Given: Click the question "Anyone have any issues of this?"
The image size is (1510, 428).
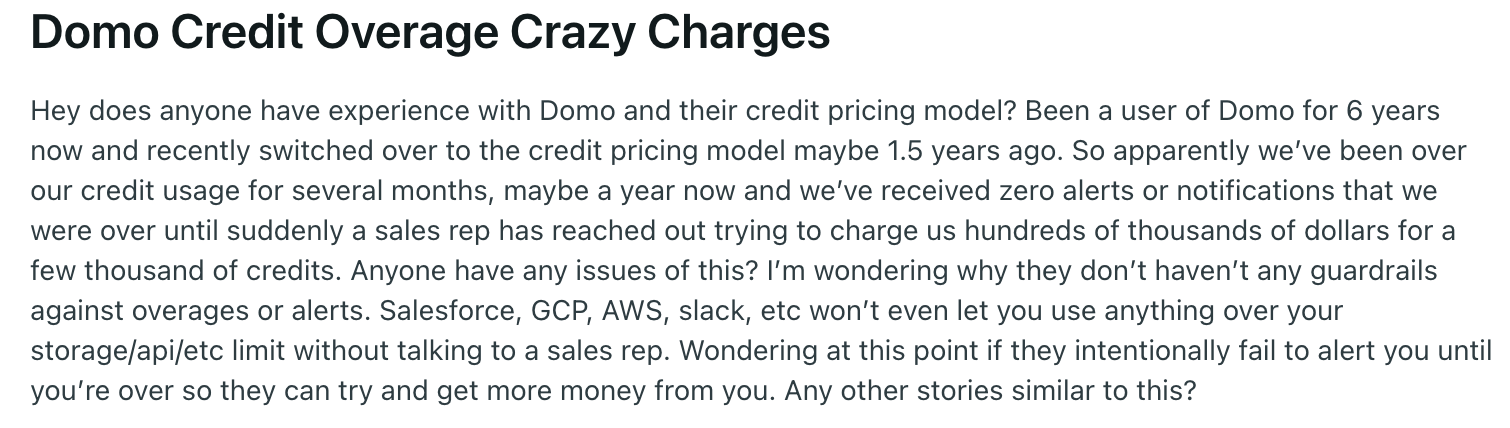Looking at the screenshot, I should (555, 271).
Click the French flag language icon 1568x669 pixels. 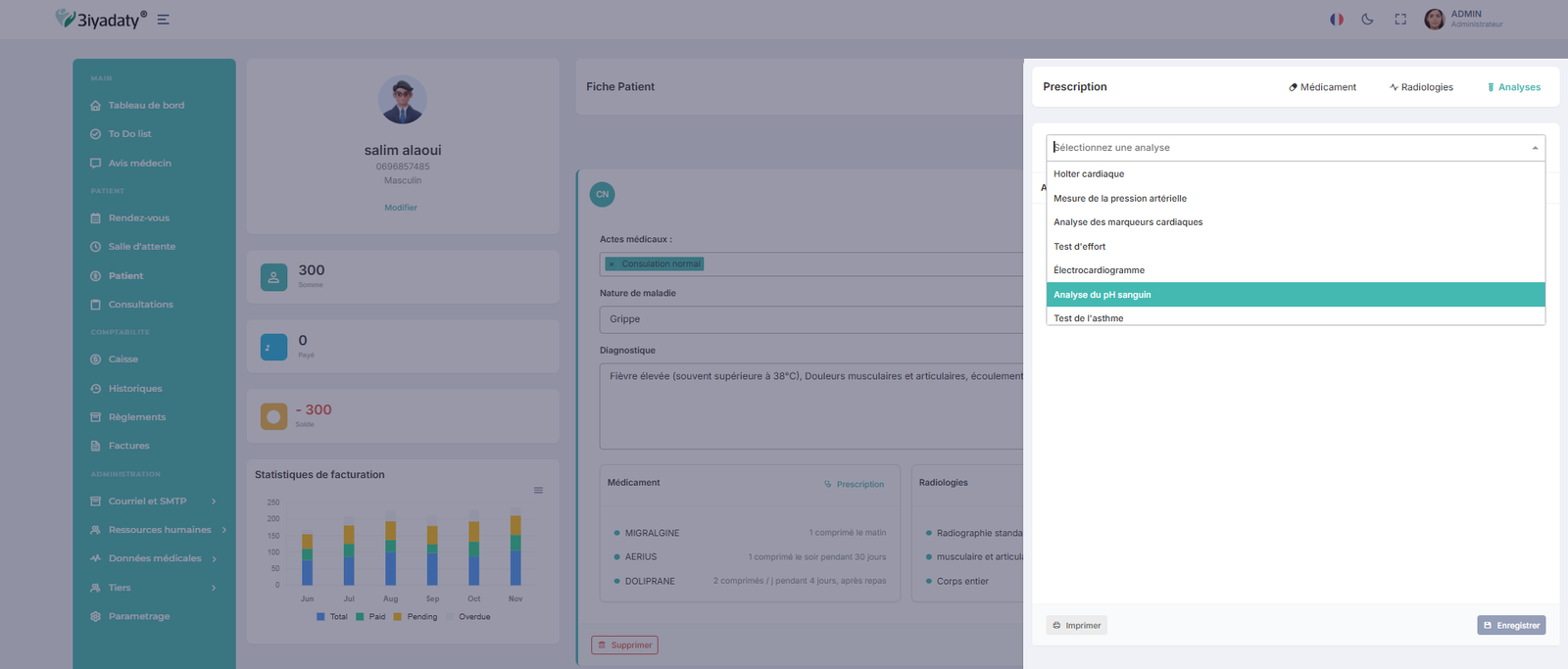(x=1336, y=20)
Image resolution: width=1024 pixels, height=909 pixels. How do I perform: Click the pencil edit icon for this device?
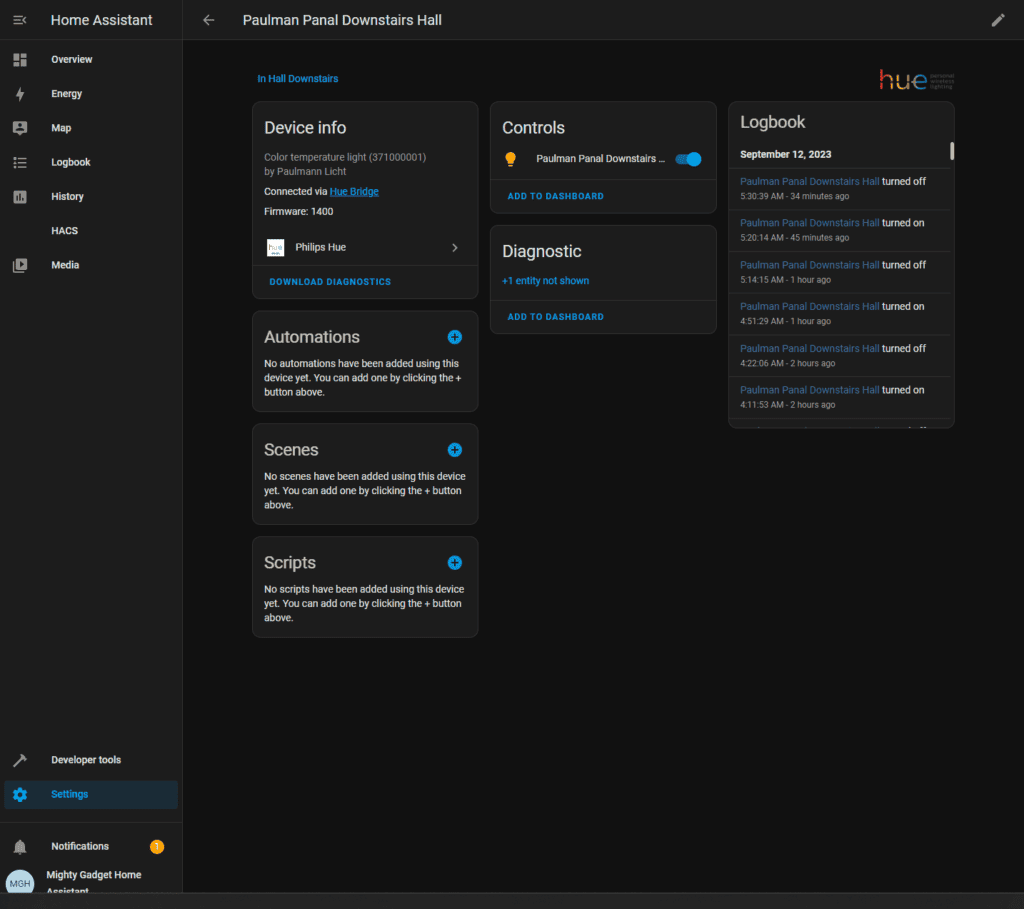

____________________

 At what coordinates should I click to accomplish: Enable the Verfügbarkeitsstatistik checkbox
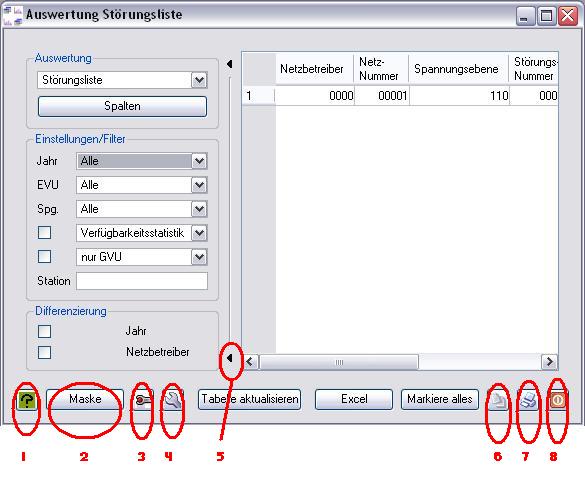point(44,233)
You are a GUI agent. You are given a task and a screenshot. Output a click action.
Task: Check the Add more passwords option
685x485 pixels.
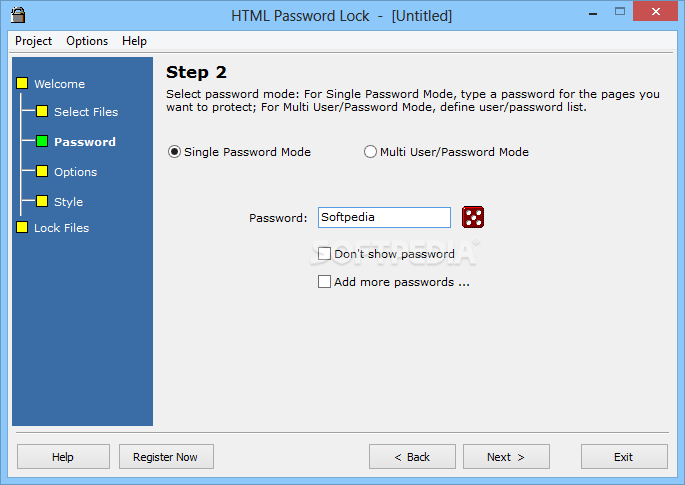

____________________

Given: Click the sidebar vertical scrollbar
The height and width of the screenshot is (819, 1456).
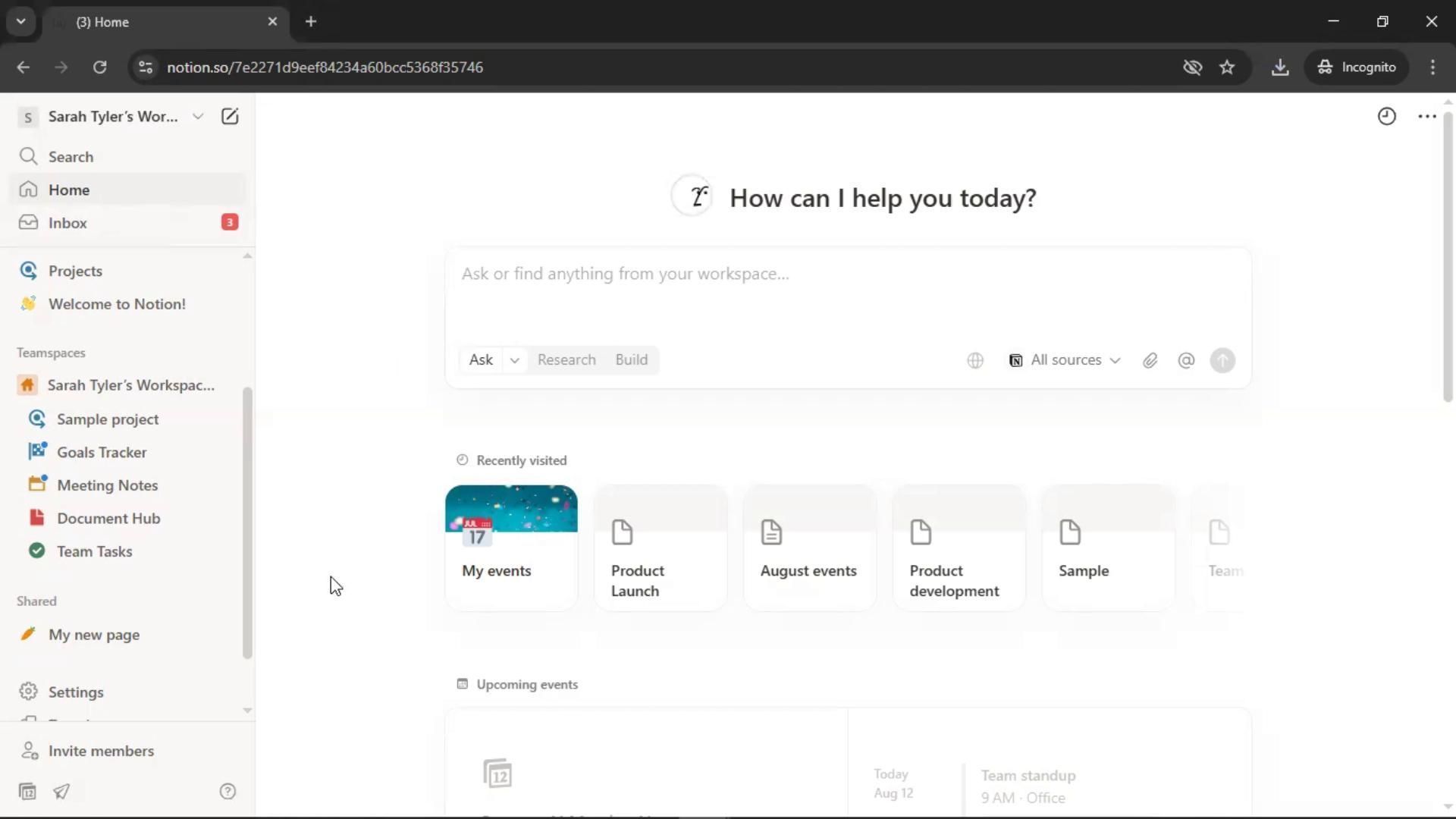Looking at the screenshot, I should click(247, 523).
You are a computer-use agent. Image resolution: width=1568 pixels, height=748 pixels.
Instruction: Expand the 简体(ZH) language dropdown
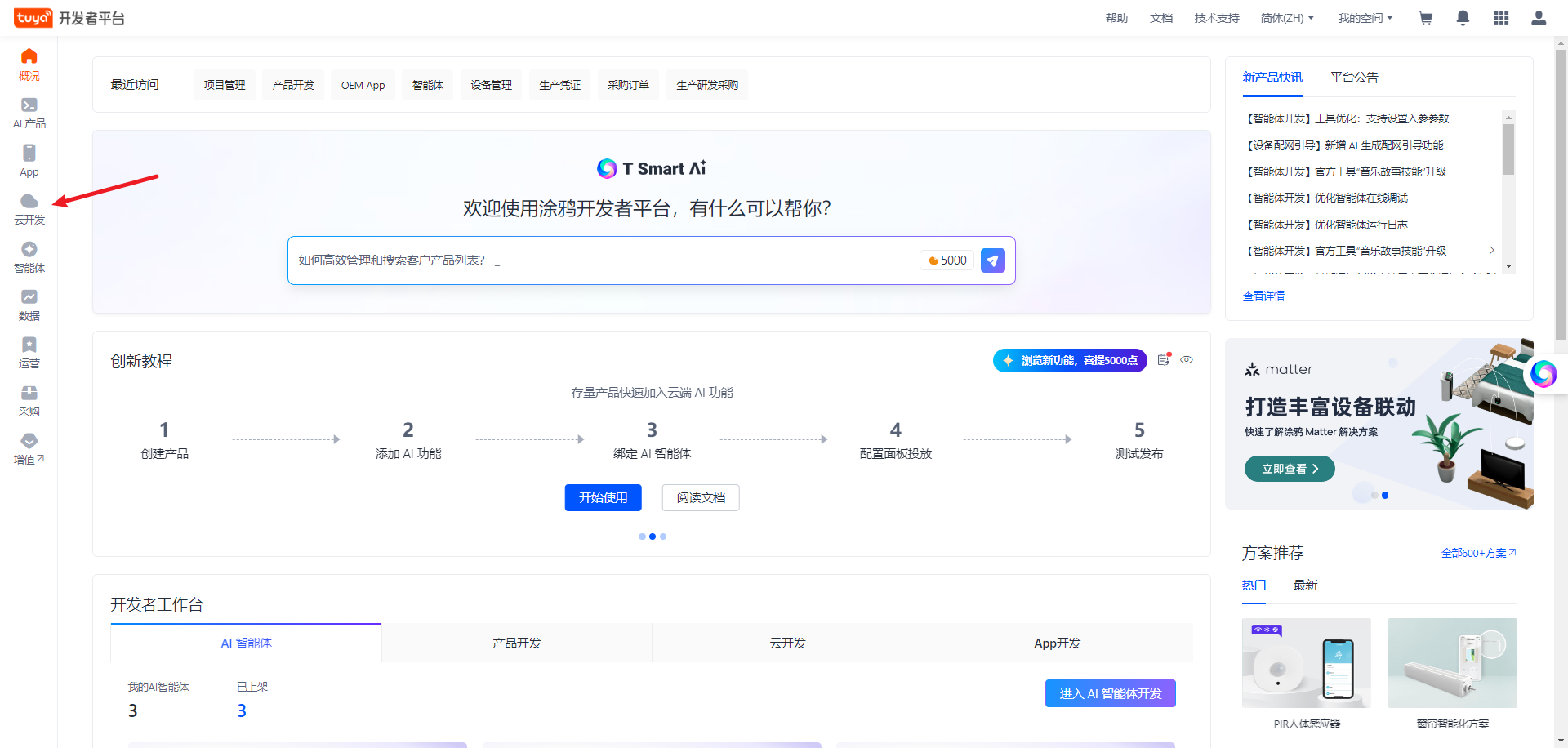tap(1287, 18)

____________________

Recast the stretch of material from the line containing "You are a GUI" through the line containing "685x485 pixels." as a Markdown table with columns Row and Line, numbering each row and omitting blank lines.

OUTPUT FOR THIS EXERCISE:
| Row | Line |
|---|---|
| 1 | You are a GUI agent. You are given a task and a screenshot. Output a click action. |
| 2 | Task: Check the Add more passwords option |
| 3 | 685x485 pixels. |